The Moses Lake plant started producing silicon materials in the 1980s. REC shut the facility in 2019 because tariffs made it uneconomical to sell to customers in China, where nearly all silicon wafers for solar panels are made.
But in 2022, buoyed by the promise of government support, REC announced a plan to restart the plant. REC signed a deal to sell all the plant’s output to Qcells, which is building a complex in Georgia that will make silicon wafers, solar cells, and complete solar panels.

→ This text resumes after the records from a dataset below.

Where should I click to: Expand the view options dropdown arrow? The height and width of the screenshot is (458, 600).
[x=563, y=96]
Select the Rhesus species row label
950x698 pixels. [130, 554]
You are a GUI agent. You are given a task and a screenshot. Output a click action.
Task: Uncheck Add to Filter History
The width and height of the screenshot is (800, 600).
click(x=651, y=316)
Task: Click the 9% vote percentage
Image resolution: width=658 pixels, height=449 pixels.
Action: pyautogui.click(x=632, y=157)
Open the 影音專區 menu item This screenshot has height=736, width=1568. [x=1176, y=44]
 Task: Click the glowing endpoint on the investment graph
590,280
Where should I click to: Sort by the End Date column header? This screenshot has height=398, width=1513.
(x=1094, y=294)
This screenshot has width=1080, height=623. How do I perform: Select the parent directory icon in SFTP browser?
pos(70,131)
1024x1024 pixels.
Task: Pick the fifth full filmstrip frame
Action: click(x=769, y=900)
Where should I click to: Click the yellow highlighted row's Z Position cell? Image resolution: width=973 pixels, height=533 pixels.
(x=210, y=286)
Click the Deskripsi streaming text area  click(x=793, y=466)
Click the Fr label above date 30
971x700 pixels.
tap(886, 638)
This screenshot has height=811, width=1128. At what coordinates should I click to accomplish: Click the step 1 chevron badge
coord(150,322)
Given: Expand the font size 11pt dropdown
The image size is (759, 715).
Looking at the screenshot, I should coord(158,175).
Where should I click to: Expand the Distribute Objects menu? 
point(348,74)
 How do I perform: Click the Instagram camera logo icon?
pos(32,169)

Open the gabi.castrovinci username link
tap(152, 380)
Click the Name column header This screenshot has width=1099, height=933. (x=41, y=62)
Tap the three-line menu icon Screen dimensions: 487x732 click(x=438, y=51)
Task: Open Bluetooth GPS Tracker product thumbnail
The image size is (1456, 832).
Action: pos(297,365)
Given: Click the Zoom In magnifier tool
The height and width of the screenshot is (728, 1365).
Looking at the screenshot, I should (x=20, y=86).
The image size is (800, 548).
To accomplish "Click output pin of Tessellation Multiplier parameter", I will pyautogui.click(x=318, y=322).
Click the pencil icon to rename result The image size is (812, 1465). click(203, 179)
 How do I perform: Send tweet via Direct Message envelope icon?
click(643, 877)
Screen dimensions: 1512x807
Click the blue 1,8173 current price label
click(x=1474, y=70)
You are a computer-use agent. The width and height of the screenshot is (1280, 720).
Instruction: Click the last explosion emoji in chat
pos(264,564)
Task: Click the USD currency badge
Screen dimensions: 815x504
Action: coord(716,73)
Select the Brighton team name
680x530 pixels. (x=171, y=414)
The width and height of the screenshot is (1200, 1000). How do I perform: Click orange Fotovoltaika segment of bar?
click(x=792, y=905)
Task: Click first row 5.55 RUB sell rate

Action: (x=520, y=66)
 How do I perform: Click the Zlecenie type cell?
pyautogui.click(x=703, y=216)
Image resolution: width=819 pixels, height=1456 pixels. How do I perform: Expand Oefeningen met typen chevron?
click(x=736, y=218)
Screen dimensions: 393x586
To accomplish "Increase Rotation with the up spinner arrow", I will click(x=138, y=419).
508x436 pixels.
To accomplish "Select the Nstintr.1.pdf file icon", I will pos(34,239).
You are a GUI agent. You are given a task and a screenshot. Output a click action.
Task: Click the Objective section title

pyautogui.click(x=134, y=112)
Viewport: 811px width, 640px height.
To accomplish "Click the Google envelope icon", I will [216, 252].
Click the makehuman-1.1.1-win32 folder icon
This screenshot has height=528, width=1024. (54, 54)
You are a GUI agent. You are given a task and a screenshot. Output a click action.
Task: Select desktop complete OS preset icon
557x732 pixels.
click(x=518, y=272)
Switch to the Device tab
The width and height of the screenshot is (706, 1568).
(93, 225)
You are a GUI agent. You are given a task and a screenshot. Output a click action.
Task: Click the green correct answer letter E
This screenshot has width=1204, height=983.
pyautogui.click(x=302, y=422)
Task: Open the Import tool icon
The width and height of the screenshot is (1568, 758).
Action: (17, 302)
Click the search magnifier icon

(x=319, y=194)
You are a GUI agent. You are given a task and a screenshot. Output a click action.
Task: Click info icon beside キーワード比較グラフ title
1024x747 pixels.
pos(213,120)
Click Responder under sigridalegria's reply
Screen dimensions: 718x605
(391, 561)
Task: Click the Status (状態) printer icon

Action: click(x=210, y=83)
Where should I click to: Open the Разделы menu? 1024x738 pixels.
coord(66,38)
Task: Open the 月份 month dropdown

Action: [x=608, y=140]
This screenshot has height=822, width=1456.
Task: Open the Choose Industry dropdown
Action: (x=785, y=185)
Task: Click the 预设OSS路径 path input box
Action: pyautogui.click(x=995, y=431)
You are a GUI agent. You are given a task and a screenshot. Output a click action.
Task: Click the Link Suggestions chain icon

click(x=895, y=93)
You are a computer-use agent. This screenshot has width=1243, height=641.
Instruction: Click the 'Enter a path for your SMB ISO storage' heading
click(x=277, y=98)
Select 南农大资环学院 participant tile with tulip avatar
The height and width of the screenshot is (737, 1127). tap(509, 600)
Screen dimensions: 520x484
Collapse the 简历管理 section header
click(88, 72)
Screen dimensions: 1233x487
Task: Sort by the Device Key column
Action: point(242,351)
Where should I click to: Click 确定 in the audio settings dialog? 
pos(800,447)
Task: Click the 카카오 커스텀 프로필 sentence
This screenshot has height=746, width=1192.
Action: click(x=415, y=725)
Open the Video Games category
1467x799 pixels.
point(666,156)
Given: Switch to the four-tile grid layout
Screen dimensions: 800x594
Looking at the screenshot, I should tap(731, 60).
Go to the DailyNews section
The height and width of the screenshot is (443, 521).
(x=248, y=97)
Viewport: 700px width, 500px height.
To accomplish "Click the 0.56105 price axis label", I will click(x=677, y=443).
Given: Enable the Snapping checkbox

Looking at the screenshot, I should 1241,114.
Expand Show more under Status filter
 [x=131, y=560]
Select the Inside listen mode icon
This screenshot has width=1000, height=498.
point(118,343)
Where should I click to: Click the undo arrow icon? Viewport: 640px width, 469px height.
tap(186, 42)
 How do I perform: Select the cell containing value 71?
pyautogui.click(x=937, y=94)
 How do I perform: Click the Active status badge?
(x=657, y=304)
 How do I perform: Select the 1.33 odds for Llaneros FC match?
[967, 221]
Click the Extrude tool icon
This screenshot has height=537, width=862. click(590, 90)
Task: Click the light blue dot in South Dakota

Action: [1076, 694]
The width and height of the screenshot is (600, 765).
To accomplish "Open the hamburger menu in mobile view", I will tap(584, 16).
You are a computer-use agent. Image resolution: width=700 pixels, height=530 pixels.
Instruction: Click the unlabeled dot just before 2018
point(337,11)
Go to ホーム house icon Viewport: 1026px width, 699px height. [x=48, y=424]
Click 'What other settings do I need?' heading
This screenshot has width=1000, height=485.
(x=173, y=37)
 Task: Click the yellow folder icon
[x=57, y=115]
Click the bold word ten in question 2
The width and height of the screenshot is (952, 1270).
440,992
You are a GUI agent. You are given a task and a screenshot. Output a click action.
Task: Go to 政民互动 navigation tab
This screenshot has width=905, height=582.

REC makes polysilicon using a fluidized bed reactor rather than the more common Siemens reactor. REC says the process is cheaper, but it struggled to eliminate impurities. In December, REC revealed that Qcells deemed the silicon from Moses Lake to be not pure enough and was canceling the contract. Tariffs still restrict business with China, and REC says the quality issue discourages selling to the handful of customers outside China. Closing the polysilicon plant will take about 3 months, the firm says.
Going forward, REC plans to focus on making silicon gases, such as silane, which are used to manufacture flat-panel displays and battery materials.
REC says it will maintain silicon gas equipment in Moses Lake so that it’s ready to serve battery material companies when they start large-scale production. In September, REC agreed to supply silane to Sila Nanotechnologies, which plans to manufacture silicon anode materials in Moses Lake. Group14 Technologies, a Sila competitor, also plans to make silicon anode materials in Moses Lake, but from silane it will produce itself.
Other US polysilicon producers are optimistic about the future. Hemlock Semiconductor restarted solar-grade polysilicon production in Michigan in 2022, and the firm is in line for $325 million in government funding to increase its capacity.
Wacker Chemie, which makes polysilicon in Tennessee, disclosed in an October earnings call that sales of solar-grade polysilicon had fallen over the past year, but CEO Christian Hartel said he is confident Wacker can supply firms planning to make silicon wafers in the US. “Uncertainty remains in solar, but we are convinced that the US will be successful in its reshoring efforts,” Hartel said.